Doch weder gab es den befürchteten Erdrutschsieg noch auch nur eine Rechtswende in der Wählerschaft. Am Sonntag wurde bloß deutlich, was viele Beobachter in den letzten fünf Jahren geflissentlich übersehen haben: In allen Wahlen des letzten Jahrzehntes stimmte Italien rechts. Es war eine glückliche Fügung für das Ölbaum-Bündnis, dass die Rechte sich dank ihrer inneren Konflikte selbst neutralisierte, als Umberto Bossis Lega Nord 1994 erst den Ministerpräsidenten Berlusconi stürzte und dann 1996 gegen dessen „Pol der Freiheit“ zur Wahl antrat.
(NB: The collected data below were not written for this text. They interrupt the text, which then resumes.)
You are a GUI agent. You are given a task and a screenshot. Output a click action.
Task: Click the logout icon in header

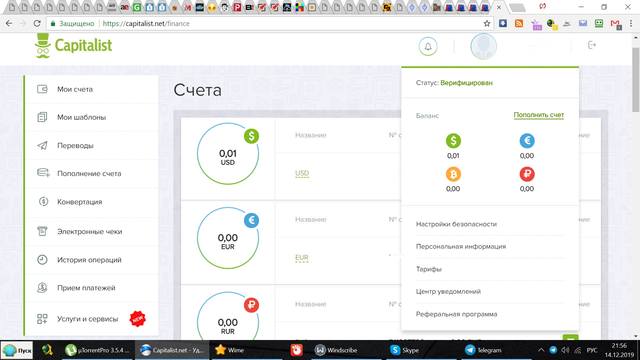coord(592,45)
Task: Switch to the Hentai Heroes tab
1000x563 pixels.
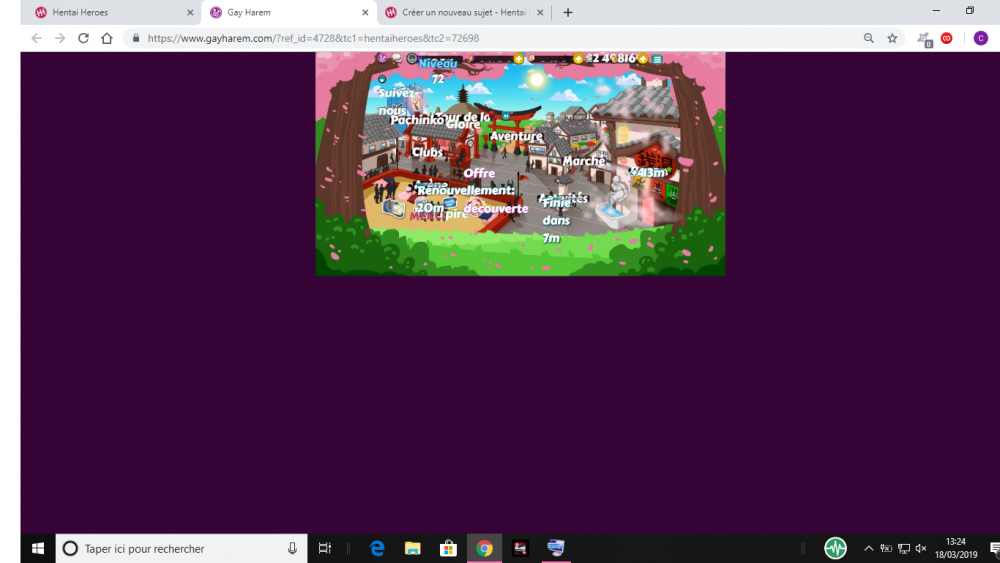Action: [x=110, y=13]
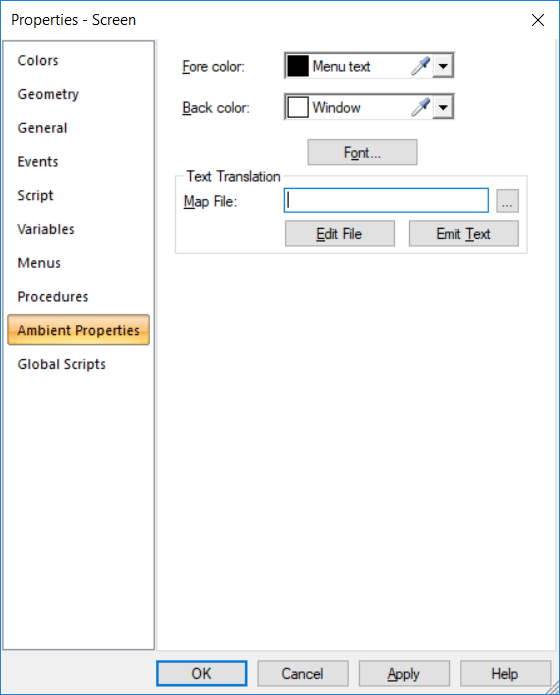The image size is (560, 695).
Task: Click the black Fore color swatch
Action: point(298,66)
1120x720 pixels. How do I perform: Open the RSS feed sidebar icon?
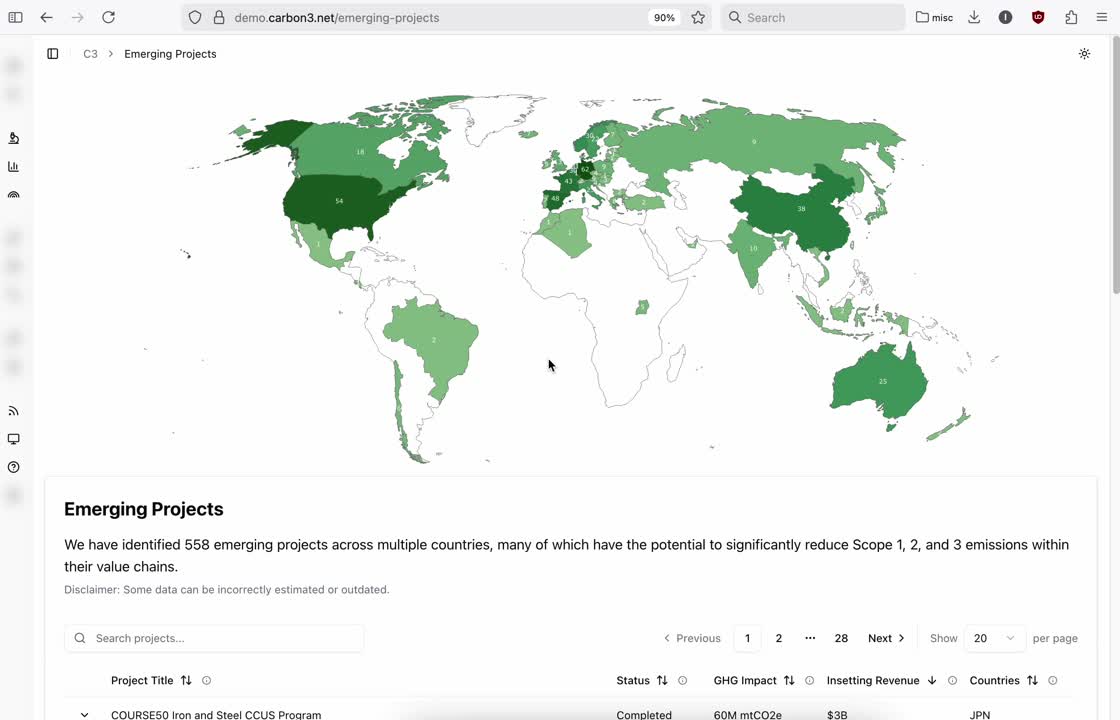(14, 411)
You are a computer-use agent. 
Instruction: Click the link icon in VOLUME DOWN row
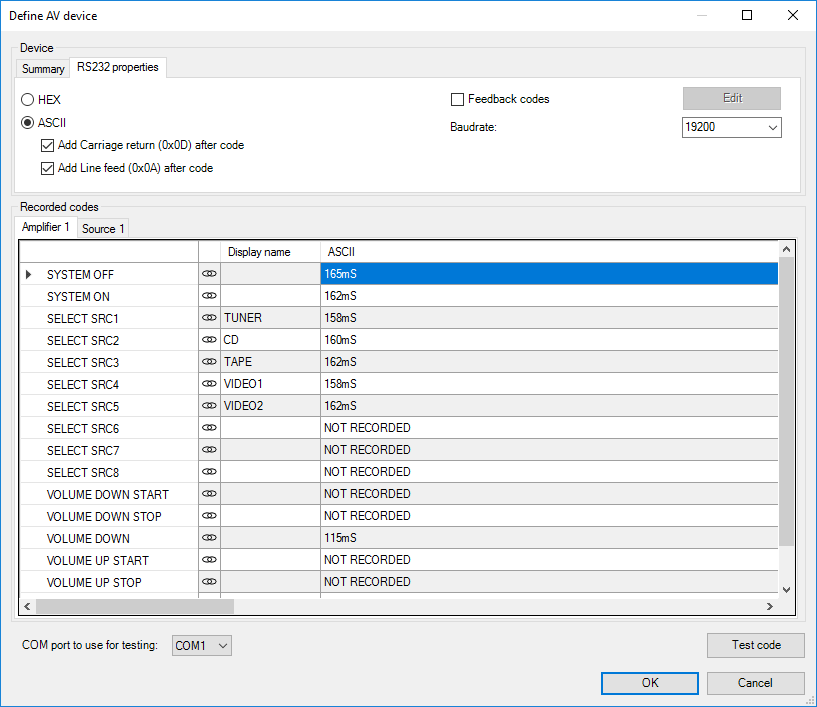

Und es war eine Chance für den Ölbaum: Fünf Jahre hatte er Zeit, um bei den Wählern weiteren Boden und damit eine Mehrheit auch im Land zu gewinnen, fünf Jahre auch, um den Sonderfall Berlusconi einer gesetzlichen Regelung zuzuführen. Beide Chancen wurden vertan. Rutelli hat sein Bestes gegeben und wenigstens ein komplettes Debakel verhindert.

Das ist ein schwacher Trost für die Linke, denn anders als 1994 kann sie nicht hoffen, dass Berlusconi schnell am eigenen Unvermögen und an der Zerrissenheit seiner Koalition scheitert. Ein Land, das seit Jahren mehrheitlich rechts steht, das sich längst mehrheitlich in den populistischen Tönen von Bossi und Berlusconi wiederfindet, vollzieht nun verspätet in Parlament und Regierung die konservative, populistische Wende.

Für die Linke ist es nun nicht mehr damit getan, Politik wie auf dem Schachbrett zu treiben und nur auf die Schwächen des Gegners zu schielen, um ihn auszumanövrieren wie 1994. Diesmal kommt der Ölbaum nicht darum herum, sich an die eigene Erneuerung zu machen, um endlich auch unter den Wählern mehrheitsfähig zu werden.